23 de março de 2012

Atestado de óbito

RAFAEL DUARTE
▶ rafaelduarte@novojornal.jor.br

A opinião pública subverteu a lógica nos últimos dias. Na morte do ladrão de carros Julianderson da Silva, as reações do povo chocaram mais que o próprio homicídio. Falo, obviamente, do caso em que o médico Onofre Lopes Júnior mandou bala no sujeito que tentou assaltá-lo, em Lagoa Nova.

Independente do que a Justiça decidir, ninguém há de negar que o que aconteceu, naquela tarde, foi um homicídio. Um homem matou outro. Simples assim. Se foi em legítima defesa cabe ao juiz decidir lá na frente, desde que o delegado não arquive o processo agora. Uma decisão complicada diante da atmosfera que se criou. Mas que deveria se basear apenas nos depoimentos de quem puxou o gatilho oito vezes e das testemunhas que assistiram tudo.

Depois desse caso, este repórter que já andava assustado com o ser humano passou a ter medo. O que li nos jornais e nas redes sociais de sexta-feira para cá tem reforçado um sentimento estranho. Onofre foi alçado à condição de herói porque, segundo o senso-comum, mandou para o quinto dos infernos um bandido que não passa de um Zé Ninguém fodido, um pária da escória da sociedade. Julianderson tinha 30 anos e virou o vilão da novela das 8 que morre no final porque ‘teve o destino que mereceu’.

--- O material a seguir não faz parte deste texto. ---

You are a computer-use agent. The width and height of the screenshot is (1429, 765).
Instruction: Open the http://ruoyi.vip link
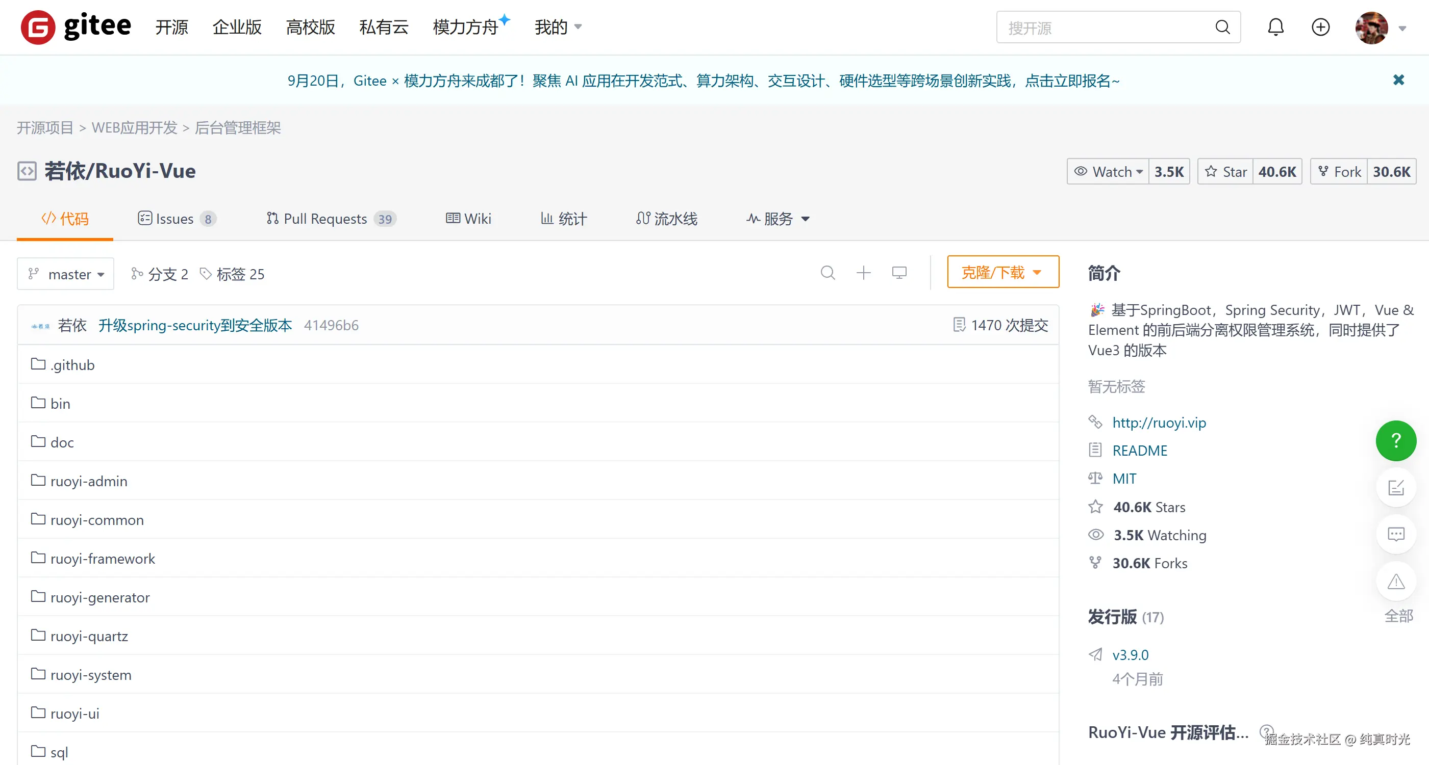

No afã de justificar o apedrejamento do bandido que virou defunto o Estado foi eleito o co-autor do homicídio. O mais trágico da história, no entanto, é perceber que para os guardiões da moral e dos bons costumes da classe média a culpa do Estado não é pela má formação do sujeito que se tornou bandido. Eles condenam o poder público por falta de competência para manter essa gente presa e longe do tal cidadão de bem.

O episódio que envolveu o médico e o assaltante revela uma realidade cruel. Se a gente parar para pensar um pouco vai ver que, na verdade, não é no Estado que as pessoas não acreditam mais. Esse discursozinho hipócrita de falta de segurança é balela, tudo da boca para fora. O homem não acredita mais é no ser humano. Triste, mas é isso.

Para a opinião pública desse caso, se Julianderson optou pelo crime, se escolheu o errado em vez do certo, que pague com a vida. É a lógica do extermínio: se o governo não tem como mantê-lo longe de nós, então que morra.

Dois dias depois do homício, o Fantástico mostrou uma reportagem espetacular sobre o modus operandi das fraudes em licitações no país. As gravações de empresários ensinando como se faz para roubar dinheiro público chocaram quem viu a matéria. Caso fosse adiante, as licitações forjadas renderiam às quatro empresas citadas algo em torno de R$ 500 milhões somente de um hospital universitário no Rio de Janeiro.

Durante a exibição da reportagem, fiquei com um olho na TV e outro no computador para ver as reações do povo. Quanta diferença. Ninguém chamou o doutor Onofre para nos defender.